Eso decía el tablón de madera, con letras apretujadas y obscenas de color granate gastado. Al lado, un gato negro en una cruz que aún conservaba su piel y la marca de los golpes que le habían dado muerte. Su cola partida en ángulo recto era lo más inquietante. La cola de un gato siempre es sagrada, es el símbolo de su independencia y de su poder: quebrarla fue una declaración política que equivalió a romper su glamorosa jerarquía divina y degradarlo al orden de lo telúrico.
Verán, yo les puedo decir que la historia empieza en una negra casita de madera (casi) abandonada en medio del bosque, les puedo decir, también, que esa noche sin misericordia engendró la más brutal de las tormentas. Juro, ante la mirada de todos los dioses que existan, que entre los rayos que partían sin esfuerzo los árboles vi como el mundo se moría apenas al tocar esa lluvia torrencial y maldita.

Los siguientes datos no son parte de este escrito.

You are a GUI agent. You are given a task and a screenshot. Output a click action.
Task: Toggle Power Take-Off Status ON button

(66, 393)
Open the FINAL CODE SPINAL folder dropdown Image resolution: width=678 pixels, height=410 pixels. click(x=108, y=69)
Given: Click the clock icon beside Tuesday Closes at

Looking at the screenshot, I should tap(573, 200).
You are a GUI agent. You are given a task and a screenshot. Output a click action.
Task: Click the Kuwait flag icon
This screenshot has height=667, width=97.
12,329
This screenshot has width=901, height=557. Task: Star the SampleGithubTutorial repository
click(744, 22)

Pero fue en la tercera noche de suplicios y calamidades que vi algo que no puedo explicar: vi como mis ojos vieron una forma que bajo el agua que mataba se movía. Recé para ser fuerte y valiente, y aun si yo debía morir, rogué por un fuego que hiciera del mundo cenizas.
El favor de los altísimos no tardó en llegar: mi desconocimiento es más grande de lo que sé y por lo tanto menos terrible. Tampoco yo podía explicar el cielo negro la tarde que crucificaron a Cristo.

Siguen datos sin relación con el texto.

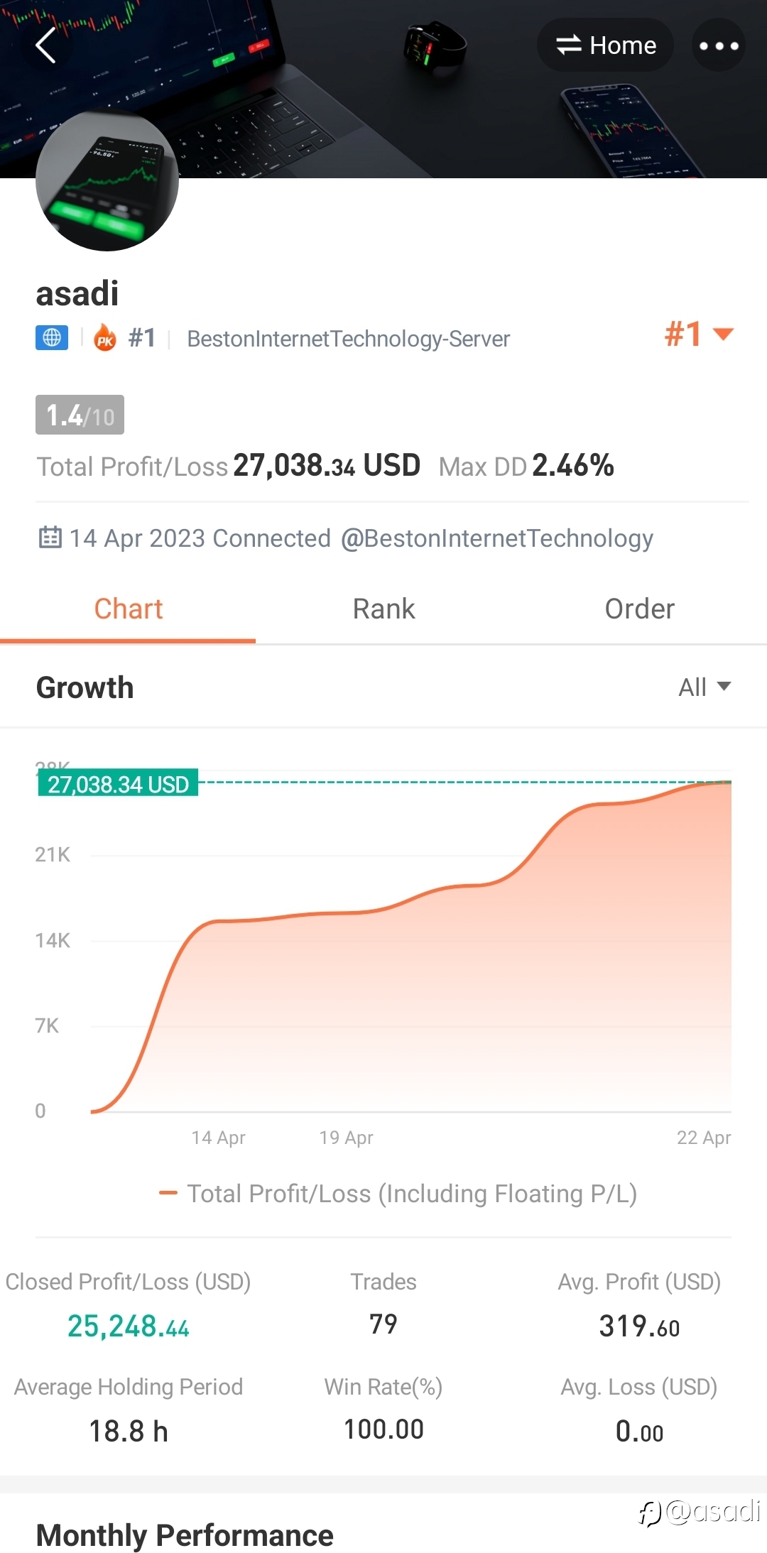Open the three-dot more options menu
This screenshot has width=767, height=1553.
click(718, 46)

Aquellos que permanezcan a mi lado, y sólo los que logren abstraerse conmigo, verán los hilos que tejen la historia y el rasgo del razonamiento que me enseñó los arcanos métodos del universo. Verán de cerca la noche y la casita endeble bajo su tiranía, verán también la negra figura que en las sombras de esa noche se escondía. Verán al animal morir.
Todo ser que viva, por más sobrenatural que parezca, comete el error de seguir un determinado patrón. Yo me propuse identificar ese patrón para que le entrara de una vez la herida. Al amanecer del cuarto día, me revelaron o se me reveló la verdad.
El animal y la noche estaban, como su negro color lo indica, relacionados. Creí (o quise creer, con el mismo arrojo con el que se persignan los débiles y se convencen los ignorantes) que el más pequeño de los actos bastaba para marcar el infinito; creí, como el más ingenuo de los científicos, que la ecuación simplificada era igual a la función salvaje, inmaculada y compleja. Entendí por fin que matar a un soldado de un ejército invencible era cambiar para siempre la esencia de ese ejército, ya nunca más invencible.
Debo aún descifrar si la casita en la que vivo es así por la negra atmósfera que la azota o por el negro corazón que la habita, pero sé con certeza que por eso maté a mi gato; para dañar al negro. Para acabar por fin con la noche.